[WRITTEN EXERCISE] Render the records below as a Markdown table with the columns "No." and "Text", numbering each line in order and omitting blank lines.

Start of SOURCE RECORDS

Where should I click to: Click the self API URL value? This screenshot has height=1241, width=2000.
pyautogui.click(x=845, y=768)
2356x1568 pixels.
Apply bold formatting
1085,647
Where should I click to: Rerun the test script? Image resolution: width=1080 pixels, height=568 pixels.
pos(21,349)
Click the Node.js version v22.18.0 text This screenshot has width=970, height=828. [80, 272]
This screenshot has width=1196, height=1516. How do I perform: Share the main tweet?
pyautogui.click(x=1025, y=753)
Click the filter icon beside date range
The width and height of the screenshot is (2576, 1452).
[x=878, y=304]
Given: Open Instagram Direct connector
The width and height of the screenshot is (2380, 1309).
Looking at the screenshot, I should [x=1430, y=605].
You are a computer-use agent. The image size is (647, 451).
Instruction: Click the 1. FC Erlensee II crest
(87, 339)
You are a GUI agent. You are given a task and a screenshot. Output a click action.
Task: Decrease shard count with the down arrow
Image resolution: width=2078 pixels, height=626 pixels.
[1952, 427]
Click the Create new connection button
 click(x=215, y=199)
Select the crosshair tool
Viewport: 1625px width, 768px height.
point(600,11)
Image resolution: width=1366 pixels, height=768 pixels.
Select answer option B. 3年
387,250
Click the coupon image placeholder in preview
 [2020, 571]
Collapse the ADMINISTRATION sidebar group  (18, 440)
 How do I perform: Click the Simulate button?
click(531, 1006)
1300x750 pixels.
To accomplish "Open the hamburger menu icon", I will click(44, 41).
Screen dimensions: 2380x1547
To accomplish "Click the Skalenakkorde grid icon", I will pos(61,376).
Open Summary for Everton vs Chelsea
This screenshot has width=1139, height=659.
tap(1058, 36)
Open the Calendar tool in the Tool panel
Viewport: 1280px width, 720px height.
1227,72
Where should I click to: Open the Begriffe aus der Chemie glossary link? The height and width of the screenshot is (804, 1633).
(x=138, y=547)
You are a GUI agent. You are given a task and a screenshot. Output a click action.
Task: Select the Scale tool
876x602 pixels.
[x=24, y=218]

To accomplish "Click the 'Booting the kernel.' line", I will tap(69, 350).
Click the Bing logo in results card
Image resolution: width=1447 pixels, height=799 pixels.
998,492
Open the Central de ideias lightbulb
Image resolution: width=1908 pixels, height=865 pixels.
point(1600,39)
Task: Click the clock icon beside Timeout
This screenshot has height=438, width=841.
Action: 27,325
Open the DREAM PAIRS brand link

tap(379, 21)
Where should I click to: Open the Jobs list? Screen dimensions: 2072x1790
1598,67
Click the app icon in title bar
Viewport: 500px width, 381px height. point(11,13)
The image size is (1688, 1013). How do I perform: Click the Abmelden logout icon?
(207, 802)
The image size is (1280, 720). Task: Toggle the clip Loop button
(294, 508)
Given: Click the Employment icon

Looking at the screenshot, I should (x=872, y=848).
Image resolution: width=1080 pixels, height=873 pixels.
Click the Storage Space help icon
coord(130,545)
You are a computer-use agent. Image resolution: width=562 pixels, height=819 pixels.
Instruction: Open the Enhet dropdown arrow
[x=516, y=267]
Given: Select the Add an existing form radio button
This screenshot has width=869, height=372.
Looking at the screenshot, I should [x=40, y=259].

End of SOURCE RECORDS

[COMPLETE ANSWER]
| No. | Text |
|---|---|
| 1 | Where should I click to: Click the self API URL value? This screenshot has height=1241, width=2000. |
| 2 | pyautogui.click(x=845, y=768) |
| 3 | 2356x1568 pixels. |
| 4 | Apply bold formatting |
| 5 | 1085,647 |
| 6 | Where should I click to: Rerun the test script? Image resolution: width=1080 pixels, height=568 pixels. |
| 7 | pos(21,349) |
| 8 | Click the Node.js version v22.18.0 text This screenshot has width=970, height=828. [80, 272] |
| 9 | This screenshot has width=1196, height=1516. How do I perform: Share the main tweet? |
| 10 | pyautogui.click(x=1025, y=753) |
| 11 | Click the filter icon beside date range |
| 12 | The width and height of the screenshot is (2576, 1452). |
| 13 | [x=878, y=304] |
| 14 | Given: Open Instagram Direct connector |
| 15 | The width and height of the screenshot is (2380, 1309). |
| 16 | Looking at the screenshot, I should [x=1430, y=605]. |
| 17 | You are a computer-use agent. The image size is (647, 451). |
| 18 | Instruction: Click the 1. FC Erlensee II crest |
| 19 | (87, 339) |
| 20 | You are a GUI agent. You are given a task and a screenshot. Output a click action. |
| 21 | Task: Decrease shard count with the down arrow |
| 22 | Image resolution: width=2078 pixels, height=626 pixels. |
| 23 | [1952, 427] |
| 24 | Click the Create new connection button |
| 25 |  click(x=215, y=199) |
| 26 | Select the crosshair tool |
| 27 | Viewport: 1625px width, 768px height. |
| 28 | point(600,11) |
| 29 | Image resolution: width=1366 pixels, height=768 pixels. |
| 30 | Select answer option B. 3年 |
| 31 | 387,250 |
| 32 | Click the coupon image placeholder in preview |
| 33 |  [2020, 571] |
| 34 | Collapse the ADMINISTRATION sidebar group  (18, 440) |
| 35 |  How do I perform: Click the Simulate button? |
| 36 | click(531, 1006) |
| 37 | 1300x750 pixels. |
| 38 | To accomplish "Open the hamburger menu icon", I will click(44, 41). |
| 39 | Screen dimensions: 2380x1547 |
| 40 | To accomplish "Click the Skalenakkorde grid icon", I will pos(61,376). |
| 41 | Open Summary for Everton vs Chelsea |
| 42 | This screenshot has width=1139, height=659. |
| 43 | tap(1058, 36) |
| 44 | Open the Calendar tool in the Tool panel |
| 45 | Viewport: 1280px width, 720px height. |
| 46 | 1227,72 |
| 47 | Where should I click to: Open the Begriffe aus der Chemie glossary link? The height and width of the screenshot is (804, 1633). |
| 48 | (x=138, y=547) |
| 49 | You are a GUI agent. You are given a task and a screenshot. Output a click action. |
| 50 | Task: Select the Scale tool |
| 51 | 876x602 pixels. |
| 52 | [x=24, y=218] |
| 53 | To accomplish "Click the 'Booting the kernel.' line", I will tap(69, 350). |
| 54 | Click the Bing logo in results card |
| 55 | Image resolution: width=1447 pixels, height=799 pixels. |
| 56 | 998,492 |
| 57 | Open the Central de ideias lightbulb |
| 58 | Image resolution: width=1908 pixels, height=865 pixels. |
| 59 | point(1600,39) |
| 60 | Task: Click the clock icon beside Timeout |
| 61 | This screenshot has height=438, width=841. |
| 62 | Action: 27,325 |
| 63 | Open the DREAM PAIRS brand link |
| 64 | tap(379, 21) |
| 65 | Where should I click to: Open the Jobs list? Screen dimensions: 2072x1790 |
| 66 | 1598,67 |
| 67 | Click the app icon in title bar |
| 68 | Viewport: 500px width, 381px height. point(11,13) |
| 69 | The image size is (1688, 1013). How do I perform: Click the Abmelden logout icon? |
| 70 | (207, 802) |
| 71 | The image size is (1280, 720). Task: Toggle the clip Loop button |
| 72 | (294, 508) |
| 73 | Given: Click the Employment icon |
| 74 | Looking at the screenshot, I should (x=872, y=848). |
| 75 | Image resolution: width=1080 pixels, height=873 pixels. |
| 76 | Click the Storage Space help icon |
| 77 | coord(130,545) |
| 78 | You are a computer-use agent. Image resolution: width=562 pixels, height=819 pixels. |
| 79 | Instruction: Open the Enhet dropdown arrow |
| 80 | [x=516, y=267] |
| 81 | Given: Select the Add an existing form radio button |
| 82 | This screenshot has width=869, height=372. |
| 83 | Looking at the screenshot, I should [x=40, y=259]. |